Work task - For every line in the records that has the word "click", make a copy.

=== Begin Enclosure ===

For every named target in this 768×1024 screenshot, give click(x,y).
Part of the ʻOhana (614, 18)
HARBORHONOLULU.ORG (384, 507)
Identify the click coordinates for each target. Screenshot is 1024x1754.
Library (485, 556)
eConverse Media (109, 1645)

=== End Enclosure ===
=== Begin Enclosure ===

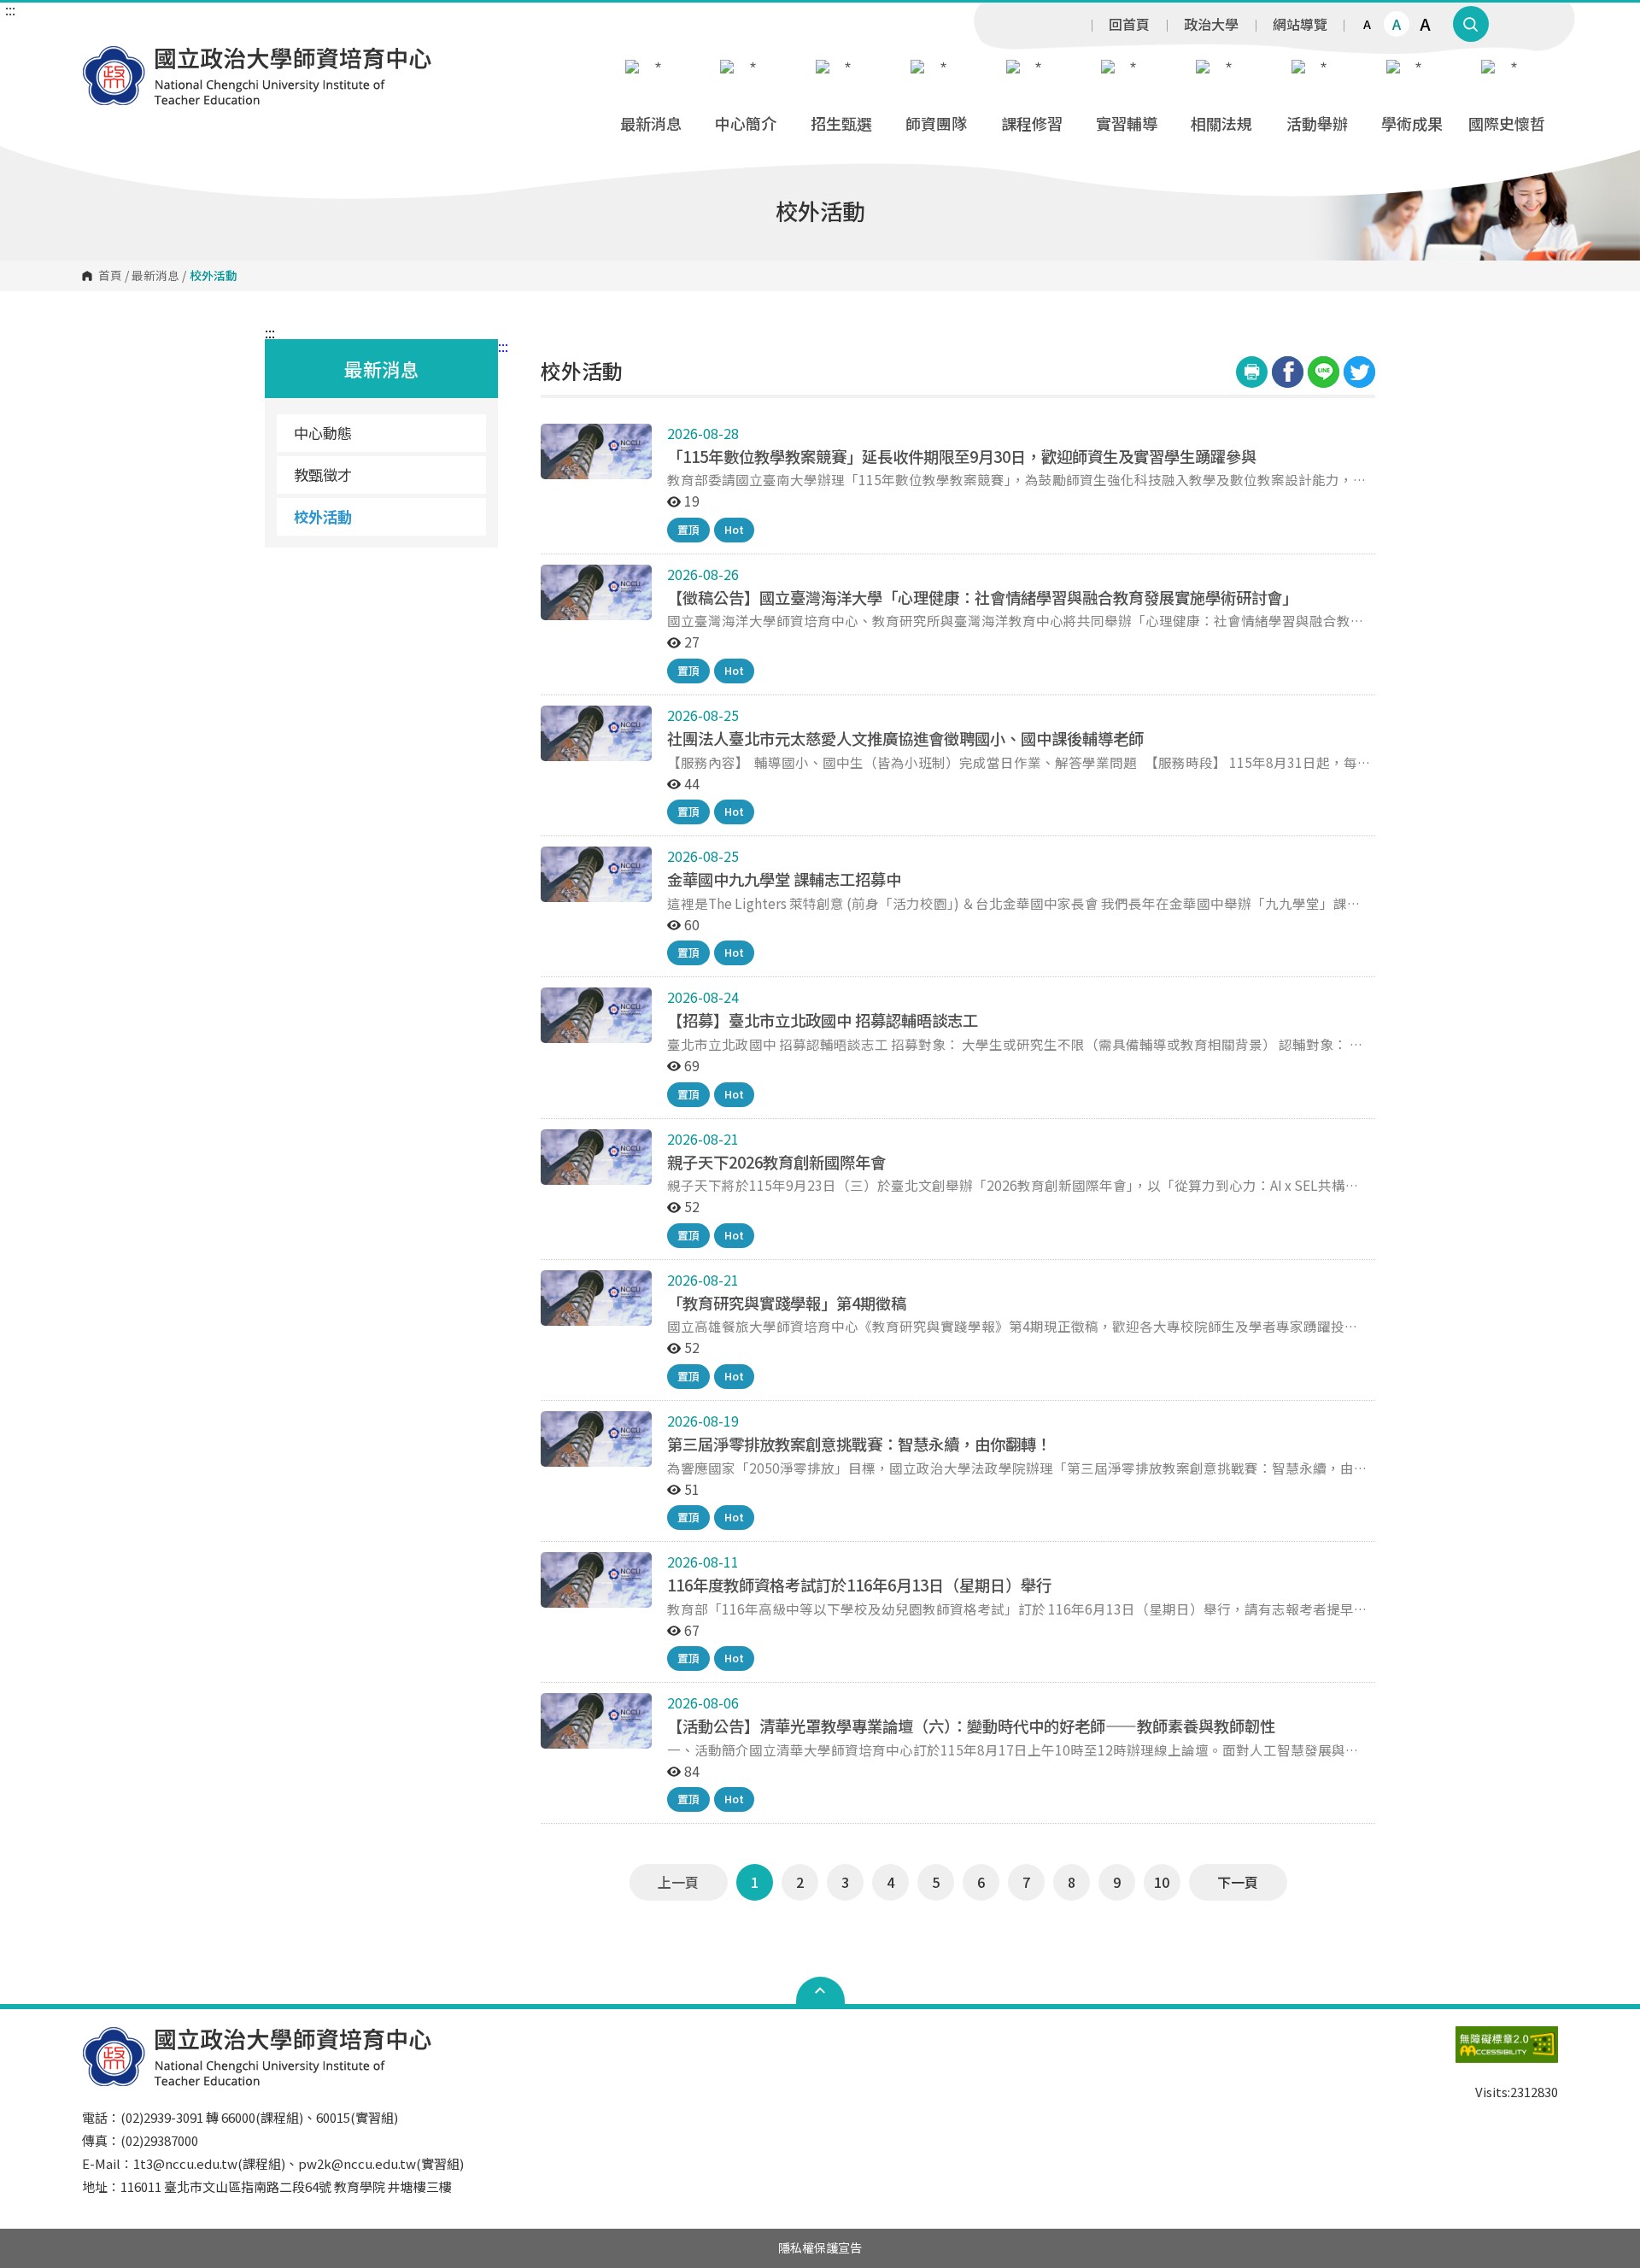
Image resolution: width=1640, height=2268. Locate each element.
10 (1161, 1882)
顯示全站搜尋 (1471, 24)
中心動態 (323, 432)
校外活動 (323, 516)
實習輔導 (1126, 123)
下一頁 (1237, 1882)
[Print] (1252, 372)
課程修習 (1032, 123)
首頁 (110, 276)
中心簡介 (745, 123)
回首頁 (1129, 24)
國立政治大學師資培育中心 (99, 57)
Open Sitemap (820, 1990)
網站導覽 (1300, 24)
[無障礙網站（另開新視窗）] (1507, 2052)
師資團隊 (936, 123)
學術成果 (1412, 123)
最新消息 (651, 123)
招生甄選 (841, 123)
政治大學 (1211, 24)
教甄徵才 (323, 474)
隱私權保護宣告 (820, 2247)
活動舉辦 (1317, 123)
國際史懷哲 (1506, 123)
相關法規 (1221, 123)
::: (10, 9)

=== End Enclosure ===

Written answer -
For every named target in this 768×1024 screenshot, give click(x,y).
Identify the click coordinates for each target. Screenshot is 1024x1754.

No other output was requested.